Las Vegas forward Dearica Hamby is happy to be the WNBA's sixth woman of the year for a second season in a row. But she jokes that maybe she deserves a bit of the executive of the year award that Aces general manager Dan Padover received, too, as she helped lure one of Las Vegas' free-agent signees.
Both Hamby and Padover were honored Sunday before the top-seeded Aces' WNBA seminal opener against Connecticut. Hamby, who is in her sixth WNBA season, averaged a career-best 13.0 points, plus 7.1 rebounds and 2.7 assists in a reserve role for Las Vegas, which finished 18-4.
"For me, the sixth woman is about being the player who just does the little things and brings the energy," Hamby said. "It kind of raises the level of the team, and I take pride in that. And also winning an award for Las Vegas is special. Because being a part of the team in San Antonio and seeing how the organization has changed, I've enjoyed having this role with this team."
Hamby, the No. 6 pick out of Wake Forest in 2015, played three seasons in San Antonio before that franchise got new life as it moved to Las Vegas for the 2018 season. San Antonio did not make the WNBA playoffs four of the organization's last five years. Now Las Vegas is the top seed and also has league MVP A'ja Wilson, who was honored Thursday.
The Aces have tried to make Las Vegas a destination franchise, and Padover -- in consultation with coach Bill Laimbeer -- was able to sign Las Vegas' two biggest free-agent targets this past offseason: guard/forward Angel McCoughtry and guard Danielle Robinson. The Aces also asked center Carolyn Swords to delay her retirement -- she was planning to work in the front office this year -- and she has been the starting center.
With center Liz Cambage (medical exemption) and guard Kelsey Plum (torn Achilles) out from last year's team that made the semifinals, the Aces had holes to fill for 2020.

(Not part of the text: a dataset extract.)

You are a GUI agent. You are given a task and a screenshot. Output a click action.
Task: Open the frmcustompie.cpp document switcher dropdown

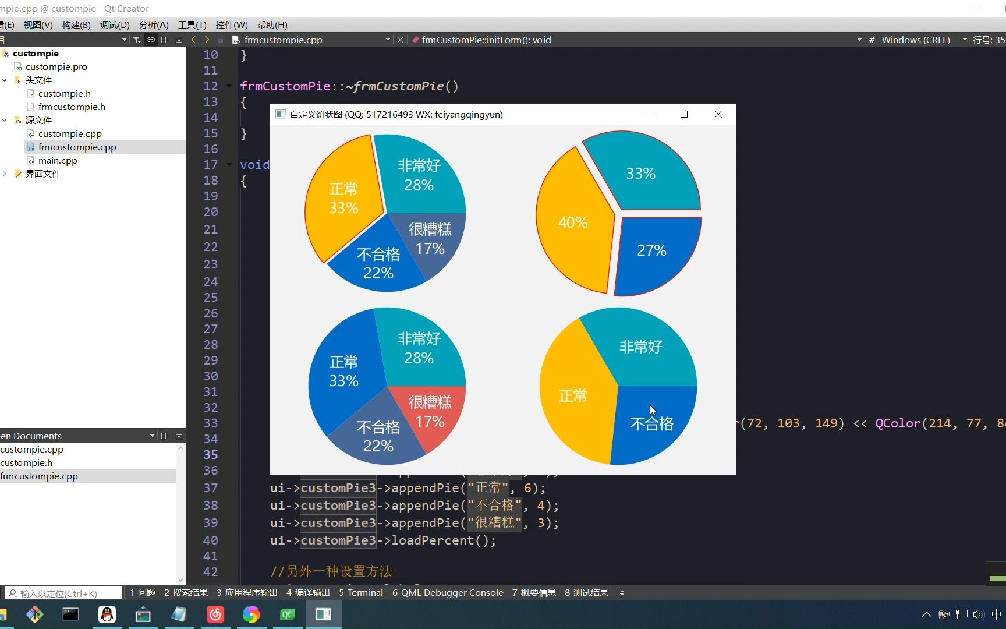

"We really wanted to improve our depth and add two more attacking playmakers," Padover said. "I can't say enough about how Bill has been able to make it work."
Hamby, 26, said she was happy with how the team added more talent to try to pursue a championship. But she said she should she get a little credit for helping persuade Robinson, her friend, to come to Las Vegas from Minnesota. They had played together in San Antonio.
"Some people may have wondered how we were going to balance all the good players on the team this year," Hamby said. "But I think Bill and Dan have done a good job of figuring out how we can play well together and what groups work well together."
Hamby is one of the moms in the WNBA bubble in Bradenton, Florida. Her 3-year-old daughter, Amaya, recently returned to the bubble after going home for a couple of weeks. She has cleared quarantine just in time for her mom's return to action.
"She's excited; she was sending me videos while she was gone," Hamby said. "Telling me to beat whoever we were playing."